Однако вид у нас, судя по всему, был удивленный и глупый, не более того; он зыркнул на нас через плечо и сердито сказал:

- По-вашему, я шутки шучу? Я правда намерен ему помочь. Сделайте серьезные лица, черт вас дери!.. Неужели трудно маленько приврать... ради друга?

Караин, казалось, не обращал на нас никакого внимания, но, когда Холлис откинул крышку, его взгляд метнулся к сундучку - как и наши взгляды. Простеганный рдяный атлас, которым он был обит изнутри, загорелся в угрюмом сумраке каюты пиршественным огнем; воистину то была пища для очей восхитительный цвет!

VI

Холлис, улыбаясь, заглянул в сундучок. Некоторое время назад он совершил бросок на родину через Суэцкий канал.
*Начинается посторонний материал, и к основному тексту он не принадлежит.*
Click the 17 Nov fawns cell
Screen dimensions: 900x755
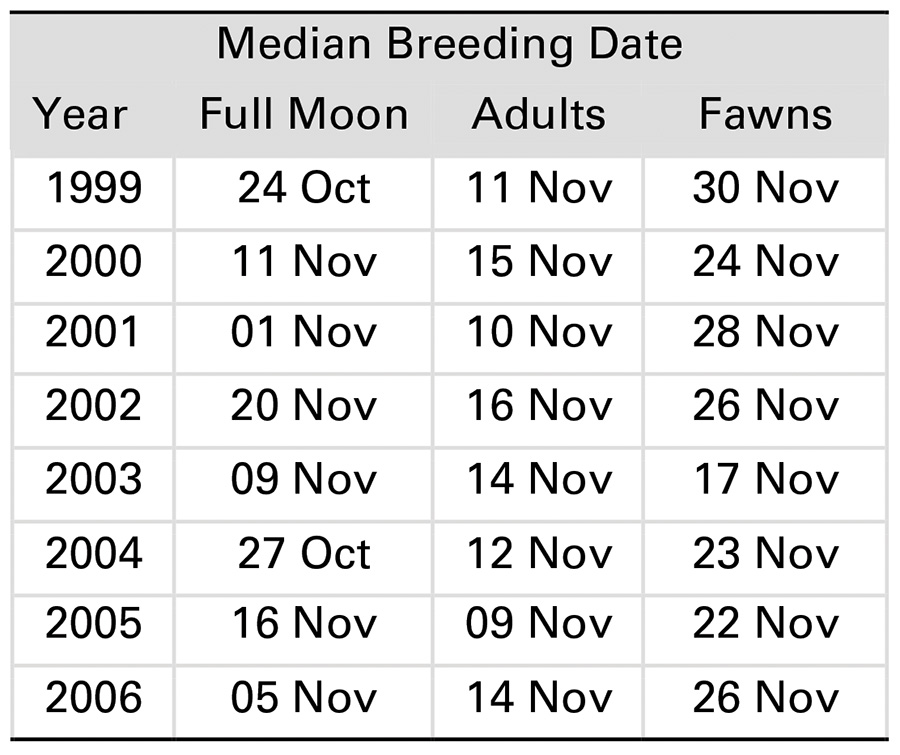coord(765,479)
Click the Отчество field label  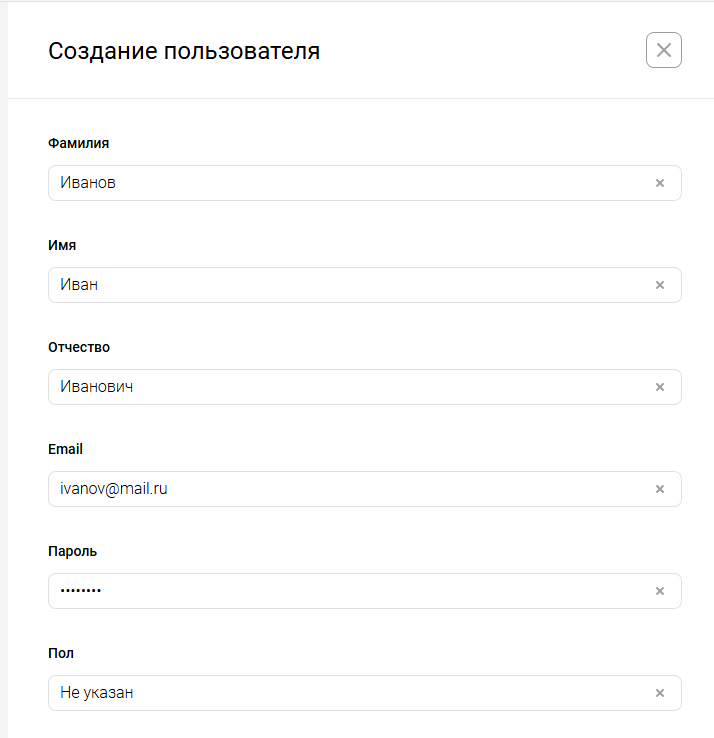(x=79, y=347)
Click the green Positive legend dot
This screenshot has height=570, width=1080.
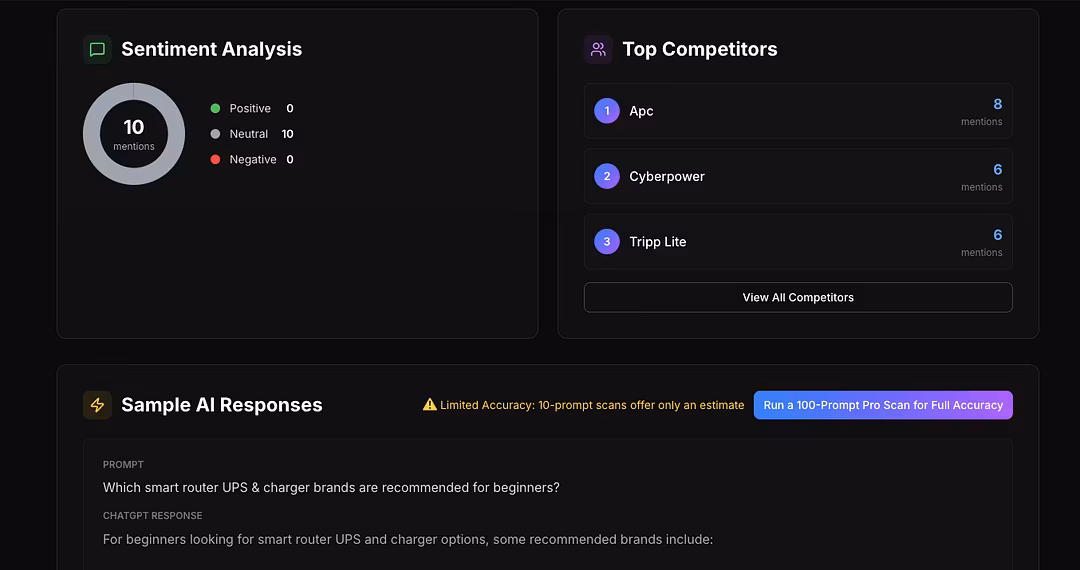[x=215, y=108]
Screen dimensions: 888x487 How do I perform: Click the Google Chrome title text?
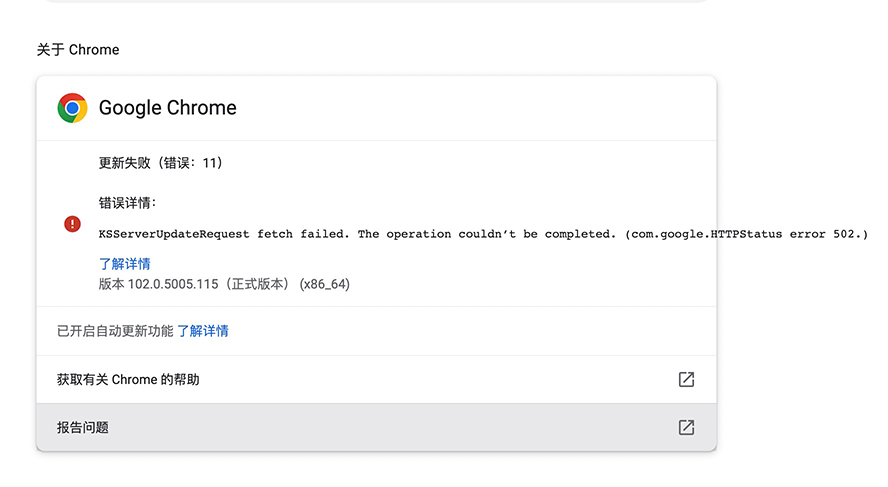[x=168, y=108]
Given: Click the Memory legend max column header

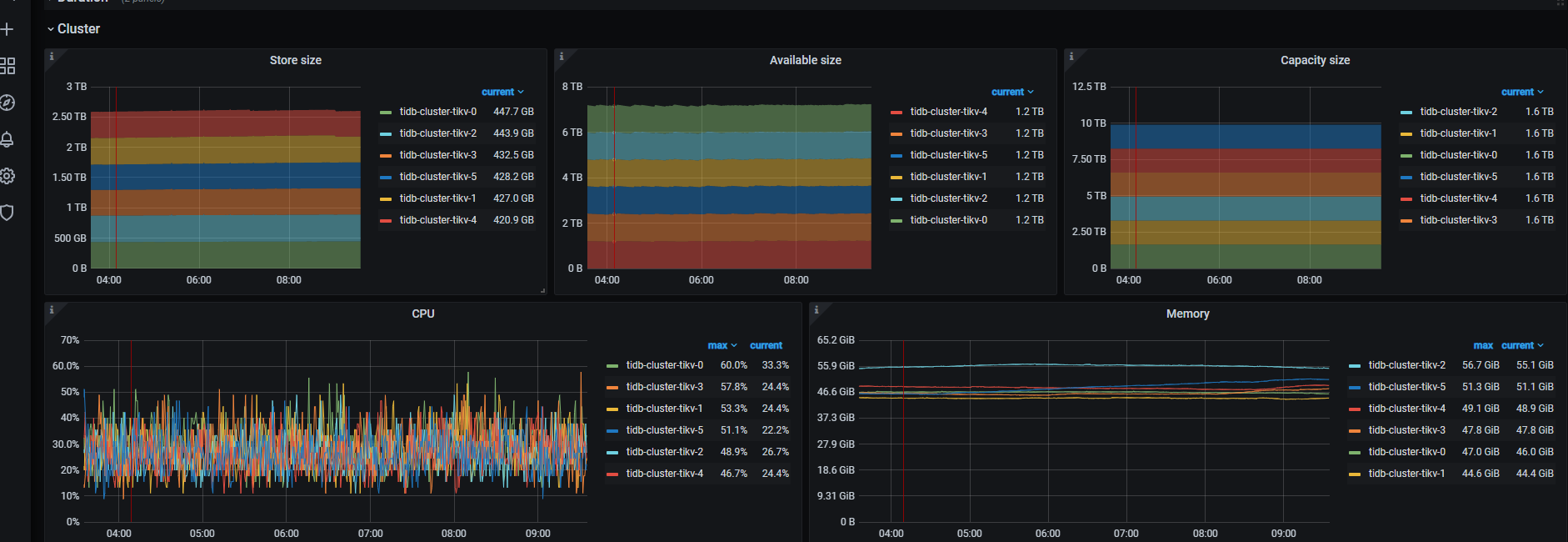Looking at the screenshot, I should pyautogui.click(x=1482, y=345).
Он был в отлучке полгода и едва успел вернуться к последнему плаванию. Сундучка мы раньше не видели. Его руки медлили над ним; в его голосе зазвучала ирония, даже сарказм, но лицо Холлиса вдруг стало таким серьезным, словно он произносил над содержимым сундучка всесильное заклинание.

- Каждого из нас, - произнес он с паузами, в которых было едва ли не больше едкости, чем в самих словах, - каждого из нас, не правда ли, преследовал тот или иной женский образ... А... что до друзей... от которых по пути приходилось избавляться... спросите лучше себя сами...

Он умолк. Караин смотрел во все глаза. Наверху, под самой палубой, что-то глухо громыхнуло. Джексон возмутился:

- Не будь таким мерзким циником.

- Ну, ты-то у нас невинная душа, - печально отозвался Холлис. - Ничего, поймешь еще, что к чему... Так или иначе этот малаец - наш друг...

Он несколько раз задумчиво повторил: "Друг... Малаец... Друг... Малаец", словно сравнивая эти слова на вес; затем заговорил живее:

- Таких поискать - джентльмен в своем роде. Нам никак нельзя поворачиваться спиной к его надежде, к его, можно сказать, вере в наше белое племя. Эти малайцы - люди впечатлительные; нервы и нервы, сами знаете; а потому...

Он резко повернулся ко мне.

- Ты знаешь его лучше, чем я или Джексон, - сказал он деловито. - Как по-твоему, он фанатик? Твердокаменный мусульманин?

Изумленный до глубины души, я пробормотал, что так не считаю.

- А то ведь это человеческий лик - чеканный образ, - загадочно проговорил Холлис, вновь обращая взор к сундучку. Наконец его пальцы погрузились туда. Глаза Караина сияли, рот был приоткрыт. Мы заглянули в атласное нутро.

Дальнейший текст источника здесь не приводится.